TASK TO COMPLETE —
Extract every line between the one with "Image resolution: width=783" and the end of the entries, both included, word for word and free of pictures.

····················

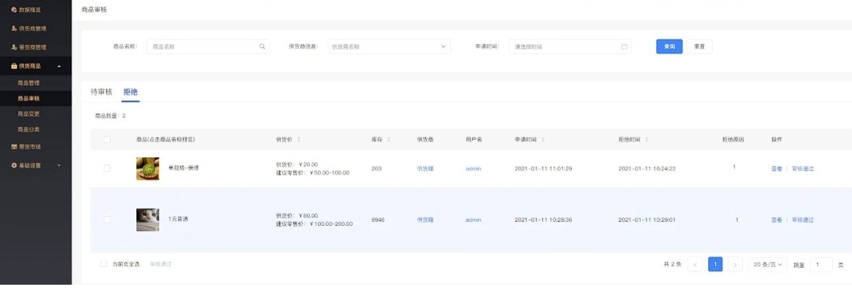The image size is (852, 295).
Task: Click the 跳至 page number input
Action: click(x=820, y=264)
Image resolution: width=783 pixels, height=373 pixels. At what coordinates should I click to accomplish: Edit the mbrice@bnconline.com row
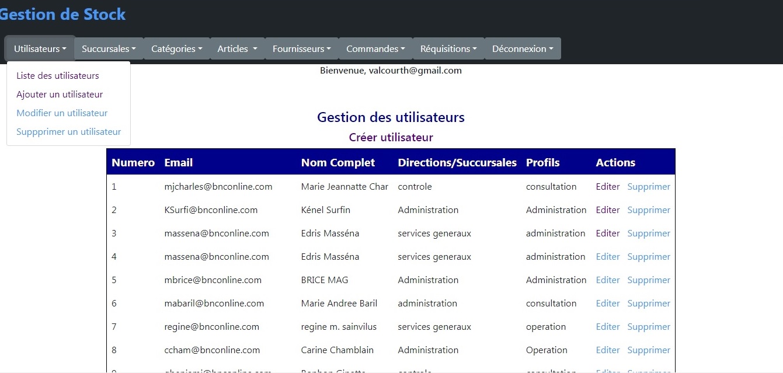tap(607, 280)

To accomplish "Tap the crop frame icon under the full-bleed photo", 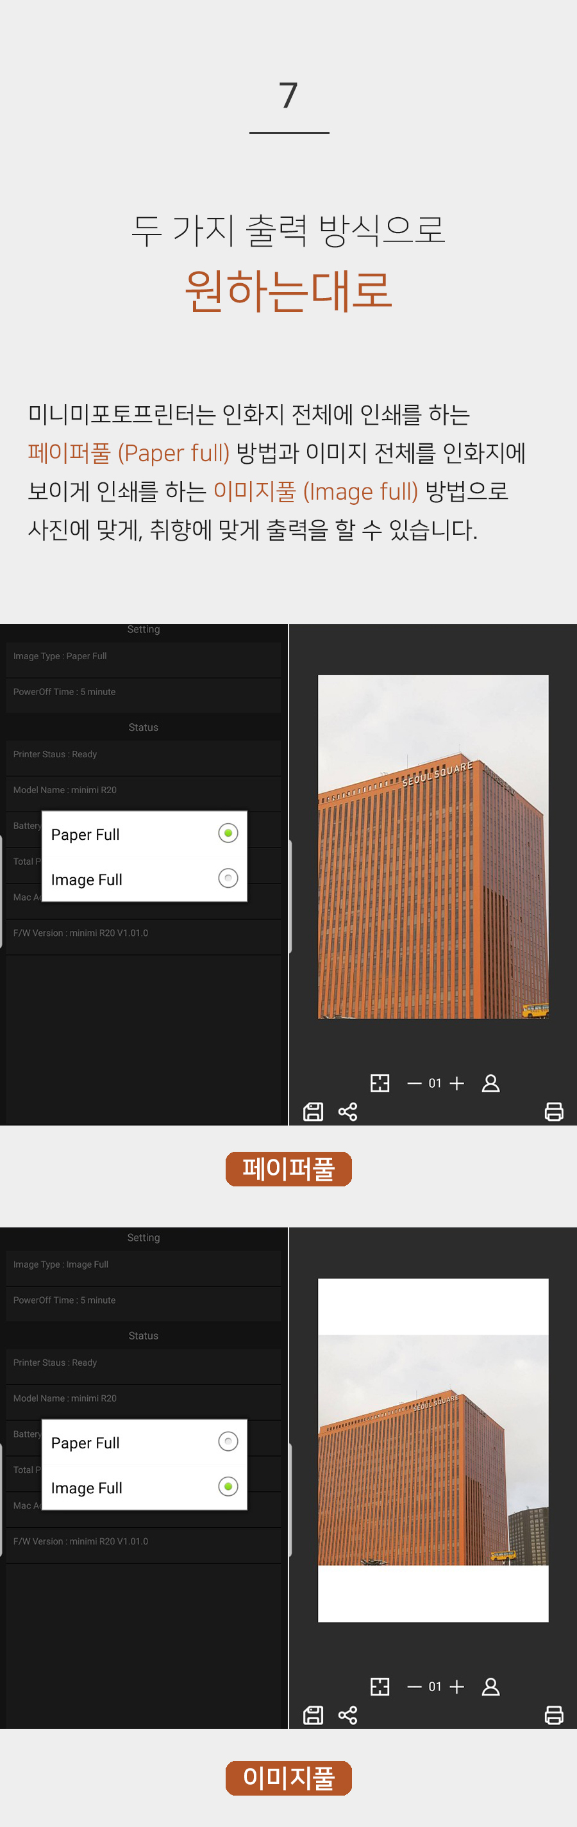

····················

SOLUTION FOR THIS PROBLEM —
Image resolution: width=783 pixels, height=373 pixels. At what coordinates should I click to accomplish: Edit the mbrice@bnconline.com row
tap(607, 280)

To accomplish "Tap the crop frame icon under the full-bleed photo", 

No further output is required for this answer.